We have no hesitancy in declaring, therefore, for purposes of the workmen’s compensation act, when one parent has died as a result of an industrial injury and the other parent has abandoned him prior to the date of the workman’s death, the child is an orphan entitled to benefits under the provisions of subsection (3) of RCW 51.32.050. We note, incidentally, that this interpretation of the act is consistent with that portion of subsection (6) of the same statute, which provides the same increased benefits to a child or children after the death of a workman “during the period of permanent total disability, whatever the cause of death,” and “if such child is or shall be without father or mother, . . .” (Italics ours.) RCW 51.32.050(6).

Judgment reversed with direction to provide benefits to the deceased workman’s children in accordance herewith.

Pearson, C.J., and Armstrong, J., concur.

At the time of the injury herein, RCW 51.32.050(2) and (3), as *450amended by chapter 122, section 1, Laws of 1965, 1st Ex. Sess., provided:

“(2) If the workman leaves a widow or invalid widower, a monthly payment of one hundred forty dollars shall be made throughout the life of the surviving spouse, to cease at the end of the month in which remarriage occurs, and the surviving spouse shall also receive per month for each child of the deceased at the time any monthly payment is due the following payments: For the youngest or only child, thirty-seven dollars, for the next or second youngest child, thirty-one dollars, and for each additional child, twenty-three dollars, but the total monthly payments shall not exceed two hundred seventy-seven dollars and any deficit shall be deducted proportionately among the beneficiaries. In addition to the monthly payments above provided for, a surviving widow, or invalid widower, or dependent parent or parents, if there is no surviving widow or invalid widower of any such deceased workman shall be forthwith paid the sum .of six hundred dollars.
“Upon remarriage of a widow she shall receive, once and for all, a lump sum of two thousand dollars, and the monthly payments to such widow shall cease at the end of the month in which remarriage occurs, but the monthly payments for the child or children shall continue as before.
“ (3) If the workman leaves no wife or husband, but an orphan child or children a monthly payment of seventy dollars shall be paid to each such child, but the total monthly payments shall not exceed three hundred fifty dollars and any deficit shall'be deducted proportionately among the beneficiaries.” (Italics ours.)

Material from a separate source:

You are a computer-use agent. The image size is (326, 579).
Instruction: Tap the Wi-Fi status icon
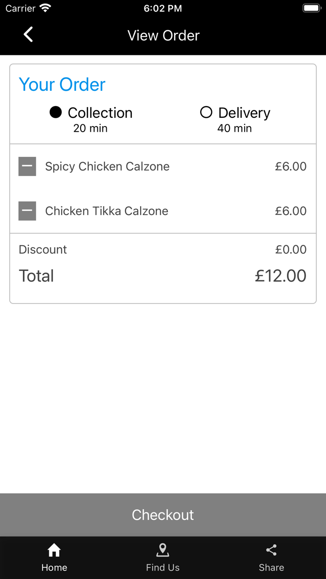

We are not advised that Radine Eyle ever filed a claim for benefits under the act. During his lifetime Raymond Eyle did file a claim 'and presumably was paid temporary total disability awards. We are not advised whether those payments were based upon his status as “un*451married” or on his status as “the workman has a wife.” See RCW 51.32.060 and .090.

Typically, apportionment becomes necessary when the surviving spouse is not the children’s parent. A “deficit” arises when six or more children of the deceased workman bad not been in his custody at the time of his death.